Nancy Lawson

Nancy Lawson
a picture from her early teaching days in San Franciso

Sunday, August 5, 2018

July 11th, 1978: Cleaning Day

I had an irresistible urge to clean things today, so I dusted all the books in two of the four bookcases in my bedroom, carefully taking out each one, dusting it completely, and stacking it with the others from the same shelf.  Then I dusted the empty shelves.  My book cases have books on both sides so this was no mean feat.  The "cases" are metal stands with open work shelves, on which the books balance precariously.  Every time I bump one in the night, the books go over like dominoes.  I replaced all the books (absolutely necessary since they were on my bed), but still felt the urge to clean. 

I took a bath with with skin-so-soft oil (very nice).  Pete took one, and I scrubbed the bathroom (Pete heard me tapping the Comet can and thought there was someone at the door-at 11:00pm at night (if there had been, I wouldn't have answered).  

Then I washed all the dishes, and-still unsatisfied-scrubbed the kitchen sink and the bottom of my dishpan, and the kitchen table....and I dusted the small table that holds my jewelry findings, and the cases of findings, (but my energy ran out before I got to the stove and our refrigerator).  Still, I sat down in a glow (both sorts) of accomplishment.

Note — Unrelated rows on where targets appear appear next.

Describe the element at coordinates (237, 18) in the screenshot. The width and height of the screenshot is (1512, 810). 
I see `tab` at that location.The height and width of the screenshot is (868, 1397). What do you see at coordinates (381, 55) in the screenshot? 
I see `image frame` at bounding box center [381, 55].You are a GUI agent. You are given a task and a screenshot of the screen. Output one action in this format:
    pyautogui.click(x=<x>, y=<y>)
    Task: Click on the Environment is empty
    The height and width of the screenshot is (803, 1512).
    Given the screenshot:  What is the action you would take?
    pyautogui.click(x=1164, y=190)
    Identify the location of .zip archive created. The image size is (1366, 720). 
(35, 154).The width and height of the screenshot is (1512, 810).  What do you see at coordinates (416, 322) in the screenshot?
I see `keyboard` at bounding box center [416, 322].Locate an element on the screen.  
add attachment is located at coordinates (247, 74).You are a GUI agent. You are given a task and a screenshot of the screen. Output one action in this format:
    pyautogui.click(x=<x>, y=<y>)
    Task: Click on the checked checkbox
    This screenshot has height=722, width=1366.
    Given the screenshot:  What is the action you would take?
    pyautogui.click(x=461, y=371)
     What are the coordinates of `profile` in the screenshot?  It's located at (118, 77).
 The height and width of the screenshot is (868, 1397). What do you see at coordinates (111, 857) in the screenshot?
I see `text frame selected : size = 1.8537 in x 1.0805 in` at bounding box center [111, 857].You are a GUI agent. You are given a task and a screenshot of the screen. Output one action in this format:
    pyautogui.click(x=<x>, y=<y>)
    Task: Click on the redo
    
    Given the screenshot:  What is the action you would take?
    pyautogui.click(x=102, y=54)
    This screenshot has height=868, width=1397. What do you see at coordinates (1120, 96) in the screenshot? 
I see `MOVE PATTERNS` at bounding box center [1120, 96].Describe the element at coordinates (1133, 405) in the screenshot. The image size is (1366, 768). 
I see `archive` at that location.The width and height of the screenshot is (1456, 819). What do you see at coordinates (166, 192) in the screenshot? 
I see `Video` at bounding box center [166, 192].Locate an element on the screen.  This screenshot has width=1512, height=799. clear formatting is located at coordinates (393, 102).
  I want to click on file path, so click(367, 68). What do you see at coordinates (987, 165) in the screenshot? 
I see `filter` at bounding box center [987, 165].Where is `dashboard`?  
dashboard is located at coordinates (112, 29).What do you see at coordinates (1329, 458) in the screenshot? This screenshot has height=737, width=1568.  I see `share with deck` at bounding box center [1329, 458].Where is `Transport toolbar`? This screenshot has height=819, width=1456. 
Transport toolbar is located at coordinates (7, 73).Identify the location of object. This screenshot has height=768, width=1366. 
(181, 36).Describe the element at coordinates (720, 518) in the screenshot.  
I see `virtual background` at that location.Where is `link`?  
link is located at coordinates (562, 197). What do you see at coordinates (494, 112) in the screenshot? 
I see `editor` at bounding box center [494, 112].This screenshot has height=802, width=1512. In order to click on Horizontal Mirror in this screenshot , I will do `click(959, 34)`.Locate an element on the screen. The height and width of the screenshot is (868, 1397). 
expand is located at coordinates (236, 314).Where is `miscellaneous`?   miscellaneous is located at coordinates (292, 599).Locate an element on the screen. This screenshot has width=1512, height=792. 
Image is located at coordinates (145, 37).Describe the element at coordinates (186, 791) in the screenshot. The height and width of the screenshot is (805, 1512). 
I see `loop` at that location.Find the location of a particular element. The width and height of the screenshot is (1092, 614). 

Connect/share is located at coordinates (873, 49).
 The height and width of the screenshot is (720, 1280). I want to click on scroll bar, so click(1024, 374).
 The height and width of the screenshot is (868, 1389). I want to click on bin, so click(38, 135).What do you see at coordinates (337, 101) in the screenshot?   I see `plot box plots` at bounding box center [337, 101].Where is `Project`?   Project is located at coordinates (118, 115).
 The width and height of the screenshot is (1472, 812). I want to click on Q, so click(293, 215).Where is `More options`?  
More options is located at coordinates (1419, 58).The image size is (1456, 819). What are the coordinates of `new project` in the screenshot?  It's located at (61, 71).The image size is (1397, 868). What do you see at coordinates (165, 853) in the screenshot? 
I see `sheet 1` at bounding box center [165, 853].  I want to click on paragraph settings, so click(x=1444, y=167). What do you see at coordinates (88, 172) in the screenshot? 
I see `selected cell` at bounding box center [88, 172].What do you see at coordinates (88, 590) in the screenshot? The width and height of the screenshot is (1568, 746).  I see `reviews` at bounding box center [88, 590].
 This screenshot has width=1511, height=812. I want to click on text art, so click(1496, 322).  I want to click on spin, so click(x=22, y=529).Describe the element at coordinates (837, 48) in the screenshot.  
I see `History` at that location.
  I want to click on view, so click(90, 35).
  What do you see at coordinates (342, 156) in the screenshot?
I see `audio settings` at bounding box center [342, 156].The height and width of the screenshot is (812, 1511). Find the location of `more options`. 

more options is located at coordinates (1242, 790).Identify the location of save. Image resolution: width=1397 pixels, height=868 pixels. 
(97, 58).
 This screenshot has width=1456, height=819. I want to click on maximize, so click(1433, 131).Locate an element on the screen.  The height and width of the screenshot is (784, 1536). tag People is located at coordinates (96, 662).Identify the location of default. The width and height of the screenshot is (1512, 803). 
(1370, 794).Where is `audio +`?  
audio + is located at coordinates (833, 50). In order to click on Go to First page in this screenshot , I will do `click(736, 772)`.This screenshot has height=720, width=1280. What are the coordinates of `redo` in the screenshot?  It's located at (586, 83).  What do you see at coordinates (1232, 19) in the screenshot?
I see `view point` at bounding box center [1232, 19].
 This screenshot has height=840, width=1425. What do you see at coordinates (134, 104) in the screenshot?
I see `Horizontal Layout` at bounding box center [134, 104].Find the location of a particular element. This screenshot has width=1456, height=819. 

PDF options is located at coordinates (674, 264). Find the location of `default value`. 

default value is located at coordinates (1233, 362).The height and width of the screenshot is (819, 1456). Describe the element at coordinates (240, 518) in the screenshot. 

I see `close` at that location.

I read Margaret Halsey's Demi-Paradise, and it left me feeling inferior.  I have no "Cause Celebre" to write about-McCarthyism and Vietnam having died too soon (though I dodn't regret their passing). and tho I read the Elizabethans, I have no one to quote them to.  Then I began Elizabeth Foster's The Islanders, and immediately felt better.  I remembered the Abnakis from Robert Lowell's Mills of the Kavanaughs, and, better still, she mentioned The White House Cookbook.  I have a copy of it sitting on my shelf.  I once tried to manufacture an eggnog (with a single egg) from its recipe which begins "take a dozen eggs...".  Mine was NOT a success, but I couldn't blame the book.  If only I'd had laying hens and a cow to milk for the cream, I'm sure it would have been very good.  She, like Ann Bridge, is no mean botanist.  Since I have an absolutely brown thumb, I love reading about successful gardens.  Gladys Taber charms me too.  The impossible doesn't leave me unhappy, only the unlikely.